__WRITTEN REQUEST__
Reproduce the rows verbatim, from the line with "Image resolution: width=1280" to the line with "click(x=701, y=382)", and omit the pictures.

__SUPPLIED RECORDS__

________________________________________

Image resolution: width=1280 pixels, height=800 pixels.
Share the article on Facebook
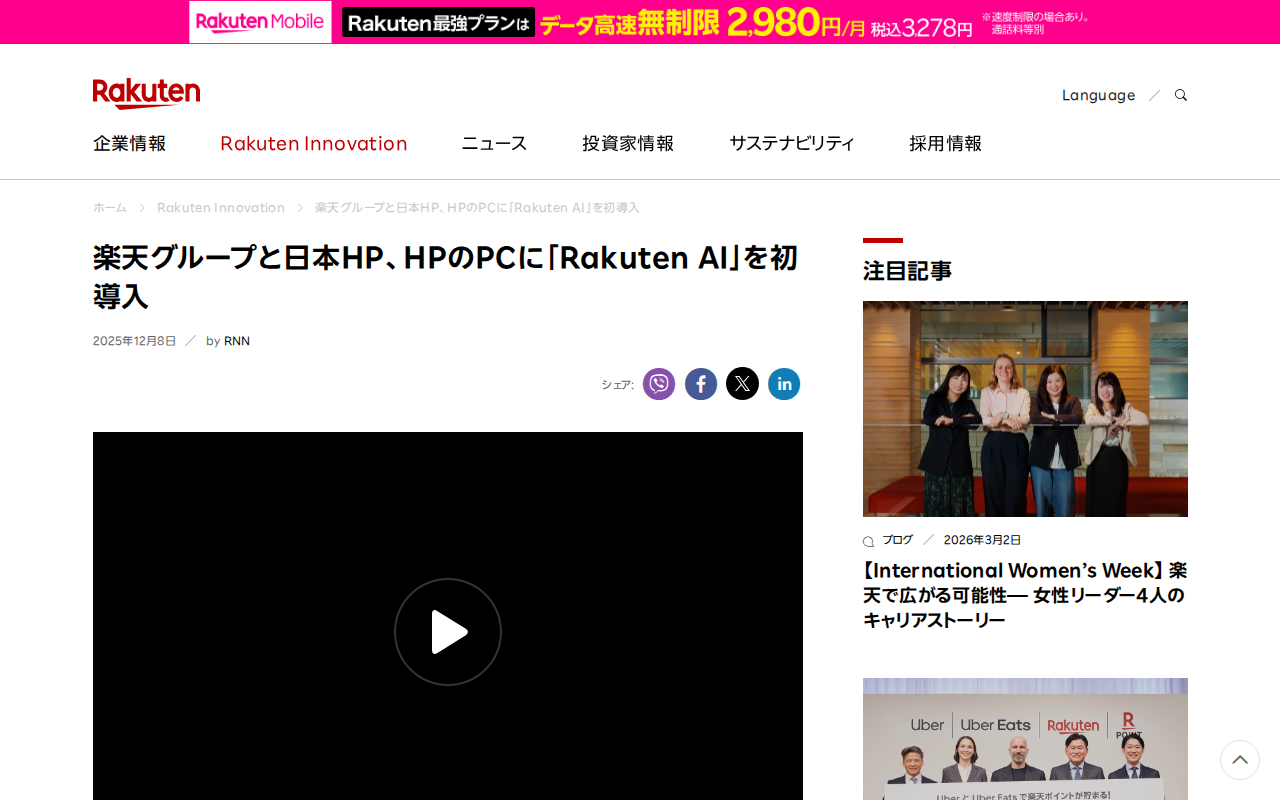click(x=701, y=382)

________________________________________

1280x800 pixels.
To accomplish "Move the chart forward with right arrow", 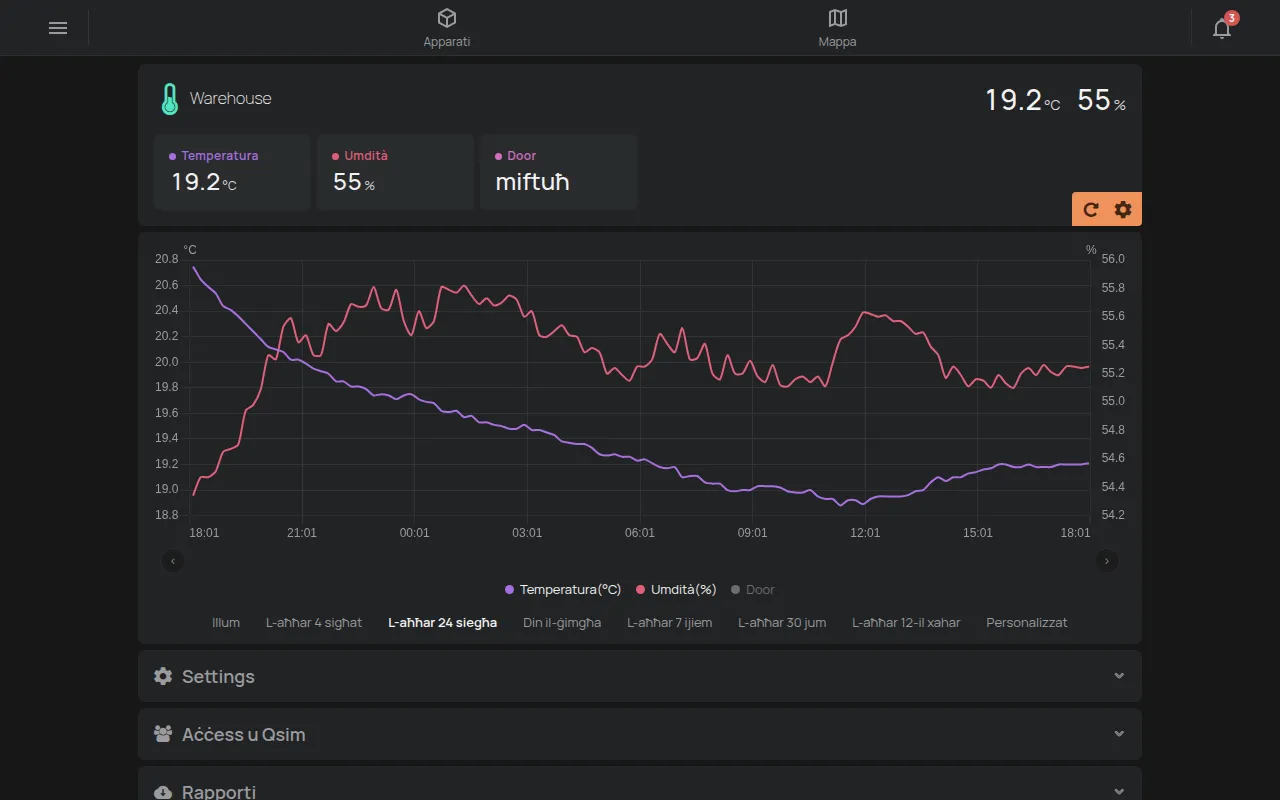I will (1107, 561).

________________________________________

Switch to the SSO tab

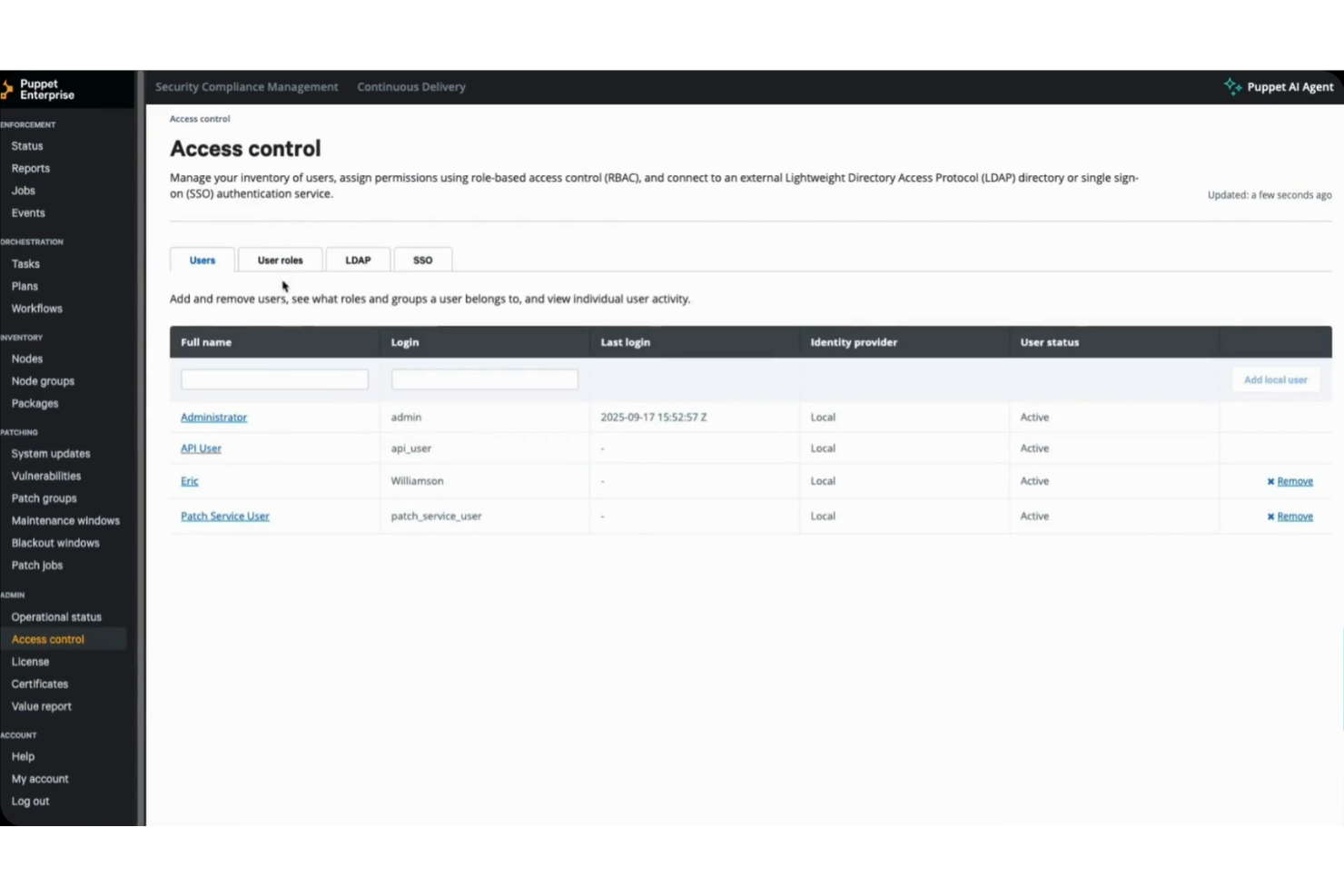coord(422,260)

________________________________________

__EXERCISE ANSWER__
Image resolution: width=1280 pixels, height=800 pixels.
Share the article on Facebook
click(x=701, y=382)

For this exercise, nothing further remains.